- by New Deal democrat
The Census Bureau reported that retail sales rose +0.5% in January, and +0.6% ex-autos. December was revised from -0.3% to -0.1%. Year over year (not adjusted for inflation) sales were up 5.3%.
Gasoline only contributed +0.1% of that increase. That the sales increase were both with and without cars is also a good sign.
The important number for me is real retail sales, which is a harbinger of jobs growth, and which we won't have officially until the CPI is released next week, but we can estimate the total impact as being +0.4%. In January 2009 we had a retail bounce, the first sign of life from consumers since the panic of Black September 2008, so the YoY increase is about +1.5%. But the increase since the 3-month smoothed April 2009 low for real retail sales is at a rate of 3.0% a year. In the past this has indicated actual job growth.
Let's look at some specific categories:
Click for a larger image.
Note there were only four sub-categories that dropped. Two of those areas (furniture and building material/supplies) are housing related.
I've blocked off the last 6 months of data. Notice that we're had four months of strong growth.
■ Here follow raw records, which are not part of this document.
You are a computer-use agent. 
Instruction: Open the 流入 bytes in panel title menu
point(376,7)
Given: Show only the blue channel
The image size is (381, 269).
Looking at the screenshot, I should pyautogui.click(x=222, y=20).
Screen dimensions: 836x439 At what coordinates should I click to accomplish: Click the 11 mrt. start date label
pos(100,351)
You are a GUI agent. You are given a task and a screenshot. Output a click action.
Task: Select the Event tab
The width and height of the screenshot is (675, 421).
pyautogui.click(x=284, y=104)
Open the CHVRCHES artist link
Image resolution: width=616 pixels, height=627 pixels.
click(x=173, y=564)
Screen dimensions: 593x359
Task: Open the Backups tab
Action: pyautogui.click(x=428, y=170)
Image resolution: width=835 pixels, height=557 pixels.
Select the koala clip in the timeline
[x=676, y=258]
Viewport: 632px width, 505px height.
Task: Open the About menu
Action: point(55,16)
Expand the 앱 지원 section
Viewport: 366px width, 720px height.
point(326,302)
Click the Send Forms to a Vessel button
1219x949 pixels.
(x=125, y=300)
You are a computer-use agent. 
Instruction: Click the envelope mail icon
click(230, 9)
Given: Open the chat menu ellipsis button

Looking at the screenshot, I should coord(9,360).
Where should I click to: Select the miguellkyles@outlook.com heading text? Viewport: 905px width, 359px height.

One of those months was effected by the infusion from cash for clunkers. But, note that after the one month fall off we've had three of four months showing an increase.
UPDATE from NDD: The inventory to sales ratio for businesses fell to 1.26 in December. This is the lowest ratio since November 2007, but even more than that, it is the lowest ratio ever excluding that month and about 6 months in 2005. Businesses are running an extremely lean operation, suggesting that inventory depletion can no longer hold back GDP or employment growth.